More reports on: International Monetary Fund

IMF tells Gulf states to cut spending, narrow deficits

09 June 2016

The Arabian Gulf's oil exporting states must cut spending and narrow their budget shortfalls to keep their currencies pegged to the dollar, the International Monetary Fund says.

While substantial foreign assets have allowed the six members of the Gulf Cooperation Council to fix the value of their currencies to the greenback, keeping the status quo comes at a price as lower crude prices strain public finances, the lender said in a report titled Learning to Live with Cheaper Oil.

''When a country faces prolonged fiscal and external deficits, policy adjustment must come from fiscal consolidation measures,'' the IMF said in the report authored by Martin Sommer, deputy chief of its regional studies division. Maintaining the currency pegs ''will require sustained fiscal consolidation through direct expenditure cutbacks and non-oil revenue increases'', it said.
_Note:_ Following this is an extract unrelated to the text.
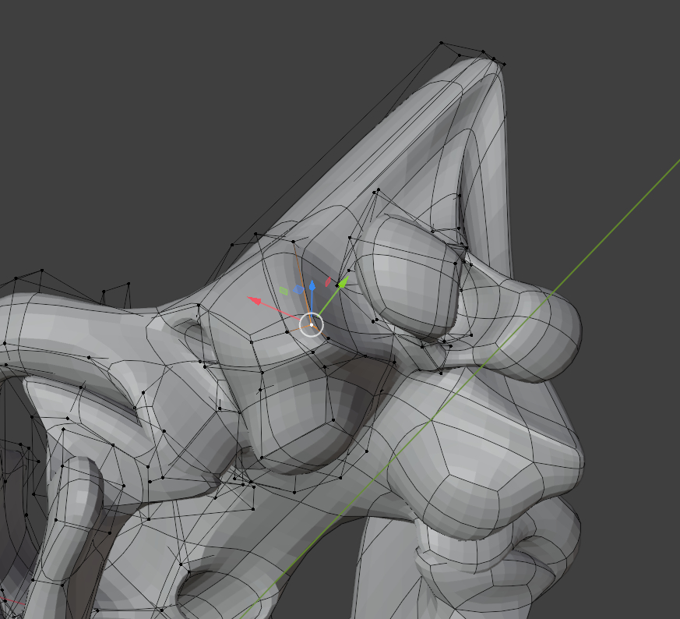The height and width of the screenshot is (619, 680).
Task: Click the blue Z-axis arrow of the gizmo
Action: tap(312, 285)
As investors increased bets that currency fixes may become too expensive to maintain, the United Arab Emirates and Saudi Arabia renewed their commitment to their pegs - with the latter also said to ban betting against its currency. Gulf oil producers' budgets swung from surplus to deficit as Brent crude fell by as much as 75 per cent from June 2014 to January this year, before a partial recovery in recent months.

Even after cutting spending, the combined budget gap in the GCC region, which also includes Kuwait, Qatar, Bahrain and Oman, as well as Algeria is expected to reach $900 billion for the period 2016-2021, and represent 7 per cent of their gross domestic product in the final year, the IMF said.

Their debt-to-GDP ratio is expected to rise to 45 per cent in 2021 from 13 per cent last year as governments issue debt to plug their budget gaps.

Foreign assets give governments a varying amount of ''fiscal space'' to cope with lower oil prices, with Kuwait, Qatar and the UAE enjoying sizable buffers to finance ''more than 20-30 years of projected deficits'', the IMF said.

Even so, the GCC and Algeria need a fiscal ''adjustment'' of about 10 to 15 per cent of gross domestic product, with every $10-increase in the price of oil reducing that amount by about the equivalent of 4 per cent of GDP, the IMF said. The lender expects oil to rebound to about $50–$55 a barrel by the end of this decade, based on futures markets.

The GCC members can tackle imbalances via non-oil income and public spending measures, the report said. A value-added tax of 5 per cent would raise the equivalent of about 1.5 per cent of the region's GDP, while boosting public investment efficiency could save the equivalent of about 2 per cent of economic output, it said.